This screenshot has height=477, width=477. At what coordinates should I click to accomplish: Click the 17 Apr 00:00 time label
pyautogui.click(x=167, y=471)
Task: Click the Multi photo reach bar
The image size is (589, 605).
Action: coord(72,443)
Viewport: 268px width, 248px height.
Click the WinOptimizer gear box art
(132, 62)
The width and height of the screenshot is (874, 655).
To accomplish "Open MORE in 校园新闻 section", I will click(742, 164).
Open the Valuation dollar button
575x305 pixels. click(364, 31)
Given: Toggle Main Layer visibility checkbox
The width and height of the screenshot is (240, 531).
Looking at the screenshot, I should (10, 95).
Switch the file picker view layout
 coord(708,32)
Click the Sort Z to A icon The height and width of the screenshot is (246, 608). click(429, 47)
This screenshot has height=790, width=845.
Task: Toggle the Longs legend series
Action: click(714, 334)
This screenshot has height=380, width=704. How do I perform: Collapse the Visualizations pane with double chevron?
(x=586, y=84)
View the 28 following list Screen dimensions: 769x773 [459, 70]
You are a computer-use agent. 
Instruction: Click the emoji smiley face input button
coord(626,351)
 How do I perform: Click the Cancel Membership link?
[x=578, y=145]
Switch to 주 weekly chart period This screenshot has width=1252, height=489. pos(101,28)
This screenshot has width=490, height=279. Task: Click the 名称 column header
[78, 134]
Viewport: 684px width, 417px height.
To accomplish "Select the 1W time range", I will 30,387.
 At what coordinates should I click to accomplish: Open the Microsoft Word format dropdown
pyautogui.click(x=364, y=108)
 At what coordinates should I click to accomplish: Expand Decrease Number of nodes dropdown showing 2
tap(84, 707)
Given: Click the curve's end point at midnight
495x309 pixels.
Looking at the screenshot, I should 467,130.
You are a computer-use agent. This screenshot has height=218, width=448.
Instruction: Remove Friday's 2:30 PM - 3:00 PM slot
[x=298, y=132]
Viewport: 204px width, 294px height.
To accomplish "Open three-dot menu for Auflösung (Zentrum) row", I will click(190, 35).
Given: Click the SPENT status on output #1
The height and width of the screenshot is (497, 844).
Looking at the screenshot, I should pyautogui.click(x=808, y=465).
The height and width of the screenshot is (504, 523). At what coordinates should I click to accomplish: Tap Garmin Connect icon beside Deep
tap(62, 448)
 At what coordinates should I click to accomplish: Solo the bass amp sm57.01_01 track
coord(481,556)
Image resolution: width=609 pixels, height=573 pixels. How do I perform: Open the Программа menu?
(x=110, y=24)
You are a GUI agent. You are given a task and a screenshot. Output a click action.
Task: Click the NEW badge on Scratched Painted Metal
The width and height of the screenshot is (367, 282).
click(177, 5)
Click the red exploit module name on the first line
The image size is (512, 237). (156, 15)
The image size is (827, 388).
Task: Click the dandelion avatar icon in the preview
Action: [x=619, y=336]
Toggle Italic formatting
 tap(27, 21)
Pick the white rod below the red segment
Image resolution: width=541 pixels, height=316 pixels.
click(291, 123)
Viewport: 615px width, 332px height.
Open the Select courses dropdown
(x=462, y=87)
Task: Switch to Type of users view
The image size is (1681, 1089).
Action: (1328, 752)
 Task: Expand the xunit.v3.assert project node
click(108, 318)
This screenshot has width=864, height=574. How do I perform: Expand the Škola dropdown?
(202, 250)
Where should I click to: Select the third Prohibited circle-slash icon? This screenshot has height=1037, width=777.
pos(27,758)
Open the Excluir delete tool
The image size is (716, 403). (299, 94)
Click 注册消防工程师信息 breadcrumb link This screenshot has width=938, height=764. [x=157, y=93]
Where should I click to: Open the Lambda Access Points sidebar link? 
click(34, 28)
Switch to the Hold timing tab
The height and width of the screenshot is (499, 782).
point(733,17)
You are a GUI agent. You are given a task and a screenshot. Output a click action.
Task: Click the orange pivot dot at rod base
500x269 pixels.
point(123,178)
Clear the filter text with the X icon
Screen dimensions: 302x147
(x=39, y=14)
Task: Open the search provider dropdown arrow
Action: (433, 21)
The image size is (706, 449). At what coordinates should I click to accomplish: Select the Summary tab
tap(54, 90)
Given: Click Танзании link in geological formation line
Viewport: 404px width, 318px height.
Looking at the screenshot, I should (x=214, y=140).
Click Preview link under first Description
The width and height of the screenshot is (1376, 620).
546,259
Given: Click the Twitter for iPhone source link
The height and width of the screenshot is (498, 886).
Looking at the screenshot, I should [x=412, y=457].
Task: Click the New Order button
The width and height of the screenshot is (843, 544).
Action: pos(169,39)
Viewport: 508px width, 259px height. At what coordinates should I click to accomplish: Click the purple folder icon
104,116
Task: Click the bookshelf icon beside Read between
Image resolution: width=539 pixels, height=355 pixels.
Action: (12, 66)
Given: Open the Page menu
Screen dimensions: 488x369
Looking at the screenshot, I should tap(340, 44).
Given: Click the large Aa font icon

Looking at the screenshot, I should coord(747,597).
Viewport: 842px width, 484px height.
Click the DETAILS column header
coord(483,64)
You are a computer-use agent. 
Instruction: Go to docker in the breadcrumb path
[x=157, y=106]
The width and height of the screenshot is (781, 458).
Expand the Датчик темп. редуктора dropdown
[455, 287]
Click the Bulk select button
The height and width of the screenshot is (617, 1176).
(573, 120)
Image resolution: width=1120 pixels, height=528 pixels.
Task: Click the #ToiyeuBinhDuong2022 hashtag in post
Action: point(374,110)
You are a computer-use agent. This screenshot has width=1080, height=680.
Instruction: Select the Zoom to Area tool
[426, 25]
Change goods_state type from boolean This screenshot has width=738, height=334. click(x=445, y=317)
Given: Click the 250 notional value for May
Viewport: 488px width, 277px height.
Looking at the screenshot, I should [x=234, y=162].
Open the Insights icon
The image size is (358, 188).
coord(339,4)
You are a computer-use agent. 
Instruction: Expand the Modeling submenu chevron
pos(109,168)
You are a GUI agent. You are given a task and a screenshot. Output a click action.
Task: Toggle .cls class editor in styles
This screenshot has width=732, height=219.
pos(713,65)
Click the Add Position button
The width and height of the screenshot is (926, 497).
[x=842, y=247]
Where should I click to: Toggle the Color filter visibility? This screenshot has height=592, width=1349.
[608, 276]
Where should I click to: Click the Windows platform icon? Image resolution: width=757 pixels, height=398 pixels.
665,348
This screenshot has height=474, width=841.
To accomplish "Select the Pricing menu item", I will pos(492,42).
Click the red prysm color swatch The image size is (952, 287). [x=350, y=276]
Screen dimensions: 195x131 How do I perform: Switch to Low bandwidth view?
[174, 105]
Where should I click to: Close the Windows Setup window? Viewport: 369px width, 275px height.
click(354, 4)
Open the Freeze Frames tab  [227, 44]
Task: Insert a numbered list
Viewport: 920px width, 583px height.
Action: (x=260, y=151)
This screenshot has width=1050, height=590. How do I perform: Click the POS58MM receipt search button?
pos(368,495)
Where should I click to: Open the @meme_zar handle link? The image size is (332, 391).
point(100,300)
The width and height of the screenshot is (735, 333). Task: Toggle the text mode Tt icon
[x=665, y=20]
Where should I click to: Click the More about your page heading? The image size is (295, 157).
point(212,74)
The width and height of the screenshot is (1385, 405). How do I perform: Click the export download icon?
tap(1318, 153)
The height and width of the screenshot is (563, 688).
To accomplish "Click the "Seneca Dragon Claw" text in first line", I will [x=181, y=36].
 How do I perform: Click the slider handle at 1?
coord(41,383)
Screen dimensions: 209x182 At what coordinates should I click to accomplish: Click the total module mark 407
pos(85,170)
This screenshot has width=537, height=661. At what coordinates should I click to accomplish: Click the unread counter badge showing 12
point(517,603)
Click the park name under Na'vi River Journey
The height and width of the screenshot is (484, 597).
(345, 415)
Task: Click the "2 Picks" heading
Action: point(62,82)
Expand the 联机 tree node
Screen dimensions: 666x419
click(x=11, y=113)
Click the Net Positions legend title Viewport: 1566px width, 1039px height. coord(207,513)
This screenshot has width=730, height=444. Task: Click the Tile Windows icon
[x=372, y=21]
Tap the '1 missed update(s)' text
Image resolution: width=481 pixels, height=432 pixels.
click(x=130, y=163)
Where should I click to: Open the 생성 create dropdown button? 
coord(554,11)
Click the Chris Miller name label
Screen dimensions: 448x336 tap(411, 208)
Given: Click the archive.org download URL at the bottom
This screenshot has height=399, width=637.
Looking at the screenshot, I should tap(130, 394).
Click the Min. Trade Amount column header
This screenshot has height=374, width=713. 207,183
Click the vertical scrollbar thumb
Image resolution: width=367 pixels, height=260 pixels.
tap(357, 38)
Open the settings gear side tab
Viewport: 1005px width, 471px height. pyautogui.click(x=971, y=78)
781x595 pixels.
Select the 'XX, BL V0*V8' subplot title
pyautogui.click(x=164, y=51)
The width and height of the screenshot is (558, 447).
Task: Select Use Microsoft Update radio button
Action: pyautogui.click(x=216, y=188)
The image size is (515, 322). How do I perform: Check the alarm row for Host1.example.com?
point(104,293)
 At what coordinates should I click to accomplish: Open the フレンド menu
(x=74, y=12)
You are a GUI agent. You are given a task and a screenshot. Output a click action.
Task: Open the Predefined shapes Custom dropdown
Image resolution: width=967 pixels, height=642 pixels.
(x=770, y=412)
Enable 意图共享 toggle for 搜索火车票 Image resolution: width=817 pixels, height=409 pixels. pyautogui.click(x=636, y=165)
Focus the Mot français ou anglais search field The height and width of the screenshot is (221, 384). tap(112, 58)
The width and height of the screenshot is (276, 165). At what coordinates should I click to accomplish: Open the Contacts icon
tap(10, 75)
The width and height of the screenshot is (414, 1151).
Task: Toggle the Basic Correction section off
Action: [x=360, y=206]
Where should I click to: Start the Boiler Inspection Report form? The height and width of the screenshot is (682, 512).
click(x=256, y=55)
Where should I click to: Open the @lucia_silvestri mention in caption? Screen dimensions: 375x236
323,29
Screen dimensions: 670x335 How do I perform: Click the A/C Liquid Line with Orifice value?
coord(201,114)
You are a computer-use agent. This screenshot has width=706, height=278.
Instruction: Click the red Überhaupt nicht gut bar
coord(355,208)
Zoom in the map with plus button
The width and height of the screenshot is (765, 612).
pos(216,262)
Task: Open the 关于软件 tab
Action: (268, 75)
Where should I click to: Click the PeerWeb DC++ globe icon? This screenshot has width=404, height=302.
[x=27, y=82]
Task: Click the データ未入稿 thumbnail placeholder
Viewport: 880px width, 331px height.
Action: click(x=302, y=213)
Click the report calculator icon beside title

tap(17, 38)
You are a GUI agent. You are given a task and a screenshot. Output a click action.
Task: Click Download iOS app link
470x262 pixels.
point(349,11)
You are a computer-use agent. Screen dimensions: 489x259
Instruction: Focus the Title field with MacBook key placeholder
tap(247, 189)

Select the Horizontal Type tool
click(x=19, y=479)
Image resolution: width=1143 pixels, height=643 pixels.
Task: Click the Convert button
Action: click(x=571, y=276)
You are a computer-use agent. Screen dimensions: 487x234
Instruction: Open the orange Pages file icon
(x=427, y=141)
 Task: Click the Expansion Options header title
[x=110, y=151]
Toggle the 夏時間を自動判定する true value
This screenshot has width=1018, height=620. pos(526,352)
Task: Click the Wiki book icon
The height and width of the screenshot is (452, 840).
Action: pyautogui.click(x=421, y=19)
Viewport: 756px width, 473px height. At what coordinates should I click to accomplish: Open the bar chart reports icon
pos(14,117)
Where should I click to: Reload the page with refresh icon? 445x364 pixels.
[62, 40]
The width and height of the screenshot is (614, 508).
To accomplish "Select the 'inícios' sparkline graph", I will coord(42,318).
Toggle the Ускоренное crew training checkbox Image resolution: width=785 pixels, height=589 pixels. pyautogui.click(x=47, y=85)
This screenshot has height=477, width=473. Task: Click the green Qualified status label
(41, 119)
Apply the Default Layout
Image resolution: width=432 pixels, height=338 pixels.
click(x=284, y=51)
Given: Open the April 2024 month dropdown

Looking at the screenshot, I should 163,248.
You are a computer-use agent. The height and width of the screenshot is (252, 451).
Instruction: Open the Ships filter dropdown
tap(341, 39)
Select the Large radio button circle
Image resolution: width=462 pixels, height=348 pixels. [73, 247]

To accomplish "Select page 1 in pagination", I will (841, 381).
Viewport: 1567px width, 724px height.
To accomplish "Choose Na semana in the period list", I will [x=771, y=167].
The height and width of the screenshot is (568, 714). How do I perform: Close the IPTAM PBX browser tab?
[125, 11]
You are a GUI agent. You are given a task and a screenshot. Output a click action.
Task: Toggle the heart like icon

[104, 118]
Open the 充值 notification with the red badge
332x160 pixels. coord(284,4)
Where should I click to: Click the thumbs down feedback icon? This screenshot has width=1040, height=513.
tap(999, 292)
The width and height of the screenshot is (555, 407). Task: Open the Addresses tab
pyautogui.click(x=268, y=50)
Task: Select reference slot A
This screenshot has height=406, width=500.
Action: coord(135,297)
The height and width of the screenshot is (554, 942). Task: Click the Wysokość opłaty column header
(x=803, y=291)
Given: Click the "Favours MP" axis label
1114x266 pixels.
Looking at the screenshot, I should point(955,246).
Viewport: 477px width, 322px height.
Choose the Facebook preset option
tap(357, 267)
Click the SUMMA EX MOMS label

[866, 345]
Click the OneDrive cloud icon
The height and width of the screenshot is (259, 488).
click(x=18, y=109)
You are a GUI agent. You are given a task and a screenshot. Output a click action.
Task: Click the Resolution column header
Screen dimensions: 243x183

_Task instructions_
Please filter the entries above down to the lines holding "under" and copy them.

_Result of the exercise_
Click Preview link under first Description
Click the park name under Na'vi River Journey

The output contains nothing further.